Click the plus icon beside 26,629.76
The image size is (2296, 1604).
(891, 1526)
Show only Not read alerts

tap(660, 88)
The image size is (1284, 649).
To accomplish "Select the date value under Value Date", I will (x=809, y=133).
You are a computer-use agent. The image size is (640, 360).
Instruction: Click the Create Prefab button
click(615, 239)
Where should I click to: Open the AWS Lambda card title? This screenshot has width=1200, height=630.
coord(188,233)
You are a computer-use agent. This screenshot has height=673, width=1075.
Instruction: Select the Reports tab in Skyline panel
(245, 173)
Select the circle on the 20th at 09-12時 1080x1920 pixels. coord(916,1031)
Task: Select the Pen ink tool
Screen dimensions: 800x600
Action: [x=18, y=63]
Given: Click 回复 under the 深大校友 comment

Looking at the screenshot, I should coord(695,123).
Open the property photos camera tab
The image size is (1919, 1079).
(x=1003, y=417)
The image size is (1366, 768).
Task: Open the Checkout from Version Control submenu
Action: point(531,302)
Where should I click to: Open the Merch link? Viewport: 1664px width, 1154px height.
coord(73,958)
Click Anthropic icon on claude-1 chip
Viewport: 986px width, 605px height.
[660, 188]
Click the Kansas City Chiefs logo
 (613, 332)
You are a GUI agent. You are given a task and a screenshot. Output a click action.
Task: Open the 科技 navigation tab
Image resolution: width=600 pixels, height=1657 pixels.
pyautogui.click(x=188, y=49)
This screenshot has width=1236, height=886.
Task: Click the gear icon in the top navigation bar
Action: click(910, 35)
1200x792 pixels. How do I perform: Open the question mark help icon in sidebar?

++++++++++++++++++++

_Exercise description_.
The expected answer is a copy of each line in the records that holds the word "computer".

_Answer space_.
You are a computer-use agent. The image size is (640, 360).
You are a computer-use agent. This screenshot has height=673, width=1075.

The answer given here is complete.